Giocare nel Milan è come entrare in un nuovo mondo
“Quando vai al ristorante a Milano, la gente ti guarda, ti fotografa, non puoi nemmeno uscire. A Monza potevo andare a comprare il pane in panetteria, qui è più complicato. Non è imbarazzante, ma sei più osservato, più richiesto, e hai anche più obblighi mediatici, più servizi fotografici…“.
Come si è integrato nella sua nuova squadra
“Mi hanno fatto sentire il benvenuto Fofana e Leao, che parla molto bene il francese… Per quanto riguarda Rafael, lo conoscevo bene grazie al mio ex compagno di squadra al Monza, Dany Mota, che parla anche lui il francese. È un suo amico e io ero sempre con lui. C’era quindi un legame tra noi e Rafael era felice del mio arrivo. Con i francesi è stato naturale. In mensa mi sono seduto direttamente accanto a Fofana, Maignan, Théo Hernandez… Mi hanno facilitato l’integrazione e ogni giorno osservo i loro metodi di lavoro. Sono dei campioni“.
La cosa che lo ha colpito di più del Milan
“Il livello degli allenamenti, ovviamente, le infrastrutture, il modo in cui vieni gestito, sei in un ambiente estremamente confortevole. A Milano hai tutto quello che ti serve per avere successo, quindi se non ce la fai è colpa tua. Tutto ciò che dovete fare è giocare il vostro calcio, perché vi mettiamo nelle migliori condizioni possibili”.
Gli obiettivi personali e di squadra
“Voglio lasciare il segno al Milan, qualificarmi per la Champions League, perché per un club come il Milan è importante arrivare tra le prime 4. Mancano 10 partite, quindi possiamo ancora farcela. Anche vincere la Coppa Italia è un obiettivo da qui alla fine della stagione“.
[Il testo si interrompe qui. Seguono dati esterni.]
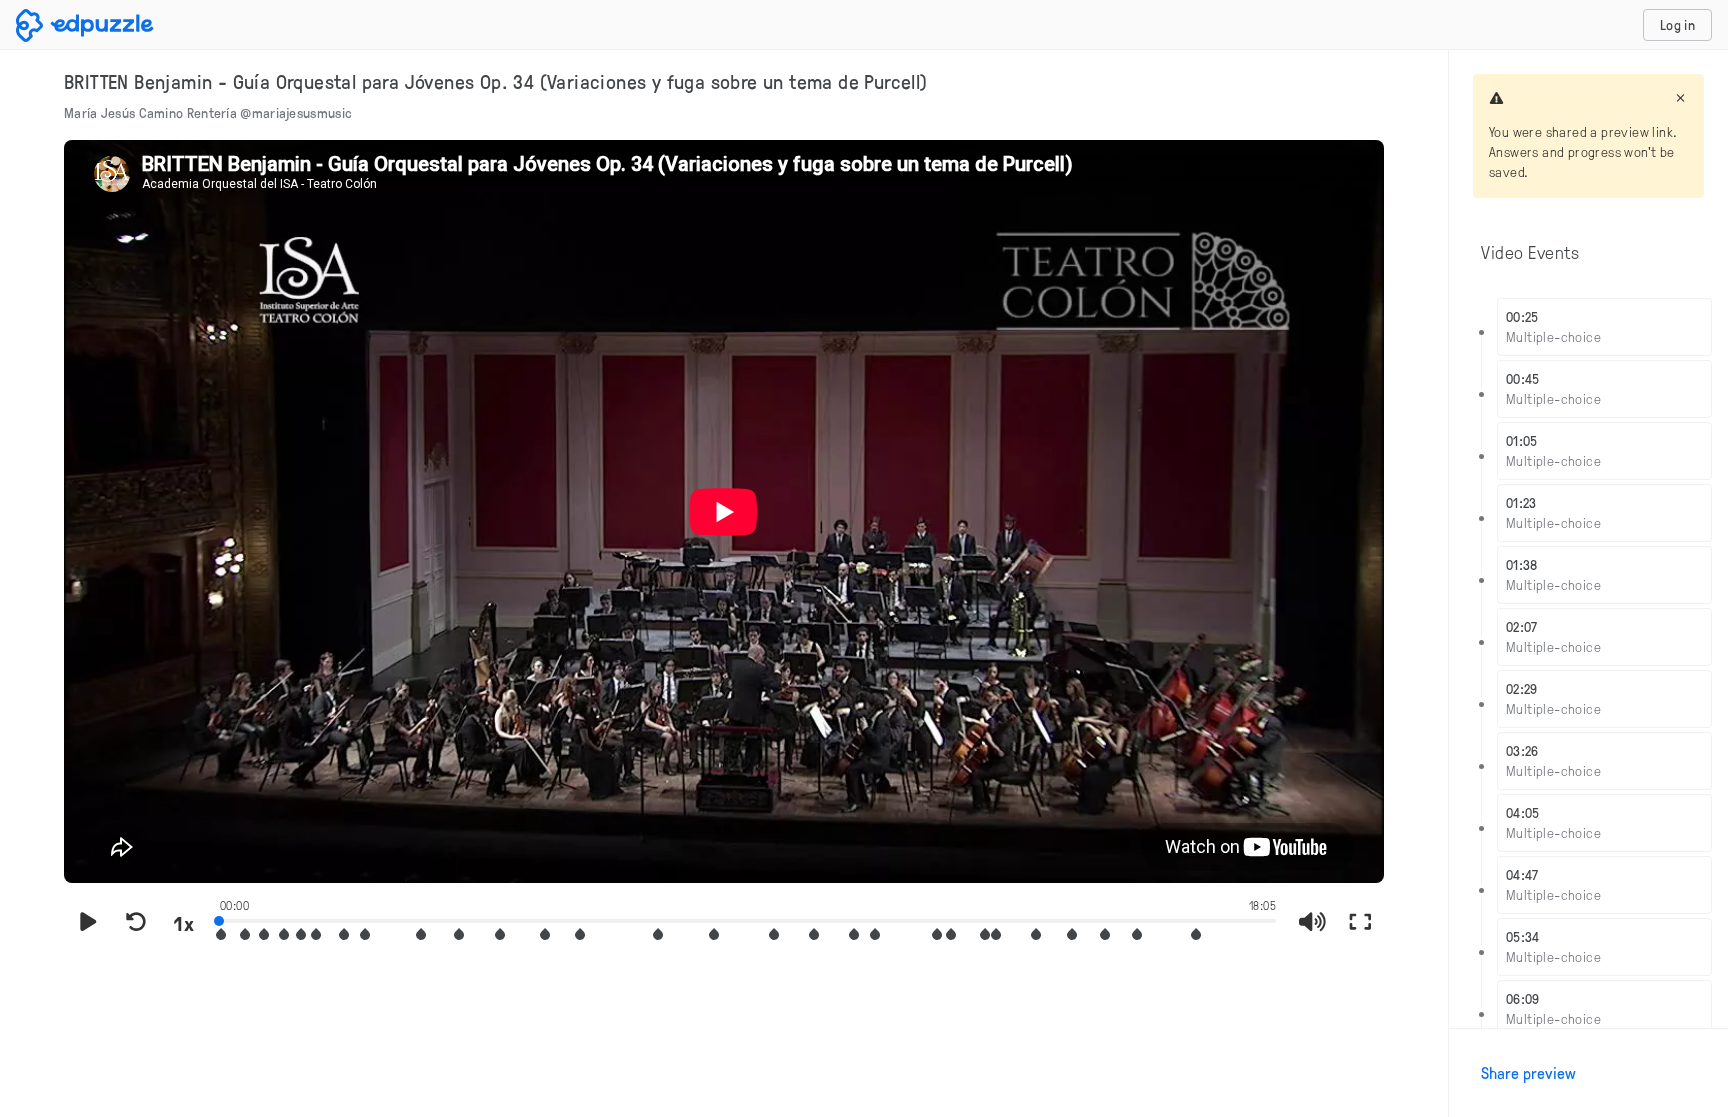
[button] (245, 934)
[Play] (88, 923)
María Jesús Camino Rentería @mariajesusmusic (208, 112)
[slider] (748, 919)
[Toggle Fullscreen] (1360, 923)
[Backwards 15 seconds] (136, 923)
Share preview (1528, 1073)
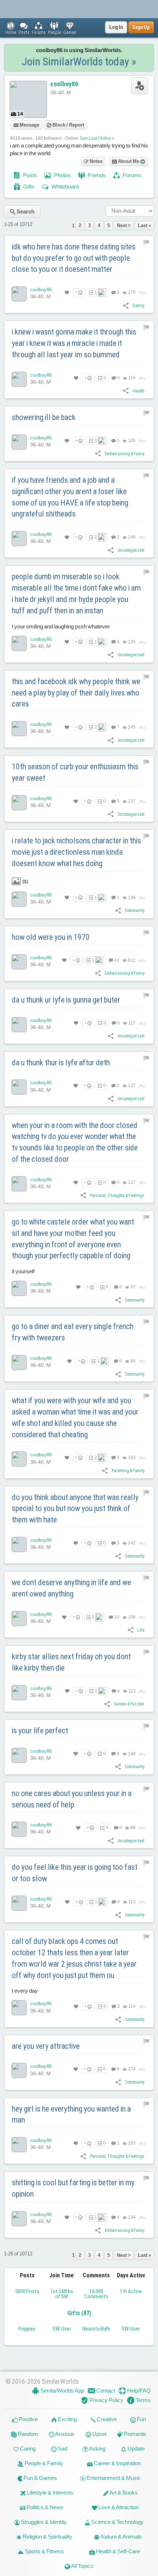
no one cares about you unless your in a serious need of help (72, 1799)
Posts (29, 175)
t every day (25, 1991)
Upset (99, 2434)
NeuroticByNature (101, 2328)
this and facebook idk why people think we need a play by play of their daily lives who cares (76, 693)
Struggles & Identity (43, 2522)
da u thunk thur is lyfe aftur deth (61, 1062)
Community (134, 910)
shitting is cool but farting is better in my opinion (73, 2188)
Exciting (67, 2419)
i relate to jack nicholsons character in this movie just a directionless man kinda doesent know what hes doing (76, 852)
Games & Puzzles (129, 1704)
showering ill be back (44, 417)
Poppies (27, 2328)
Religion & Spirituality (47, 2536)
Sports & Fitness (44, 2551)
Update (135, 2448)
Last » (144, 225)
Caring (27, 2448)
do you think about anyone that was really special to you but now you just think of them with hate (75, 1509)
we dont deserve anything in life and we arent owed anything (71, 1588)
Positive (28, 2419)
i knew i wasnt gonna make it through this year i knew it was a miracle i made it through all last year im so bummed (74, 343)
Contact (105, 2390)
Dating (138, 305)
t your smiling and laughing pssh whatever (61, 626)
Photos (62, 175)
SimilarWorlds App (61, 2390)
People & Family (43, 2463)
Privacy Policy (105, 2400)
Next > (124, 225)
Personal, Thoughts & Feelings (117, 1195)
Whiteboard (64, 186)
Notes (96, 161)
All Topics (81, 2566)
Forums (131, 175)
Il ricordo più bello in Nazionale
“Direi la semifinale di Euro U19 nel 2022, che purtroppo abbiamo perso contro Israele. Era una competizione importante e si passava un mese lì con i propri compagni. Avevamo fatto quasi tutto bene e forse eravamo troppo sicuri di noi stessi, anche se Israele meritava di vincere. Siamo usciti un po’ stupidamente, ma se si considera la competizione, avevamo il capocannoniere Loum Tchaouna, il miglior attacco, avevamo tutte le carte in regola per arrivare fino in fondo“.
Obiettivo Francia under 23
“Certo, sarebbe già un buon passo entrare nella squadra U23, farmi un nome e vedere dove mi porta. Essere a Milano mi dà più visibilità, ma devo anche giocare. Ma la squadra U23 francese è sicuramente nei miei pensieri“.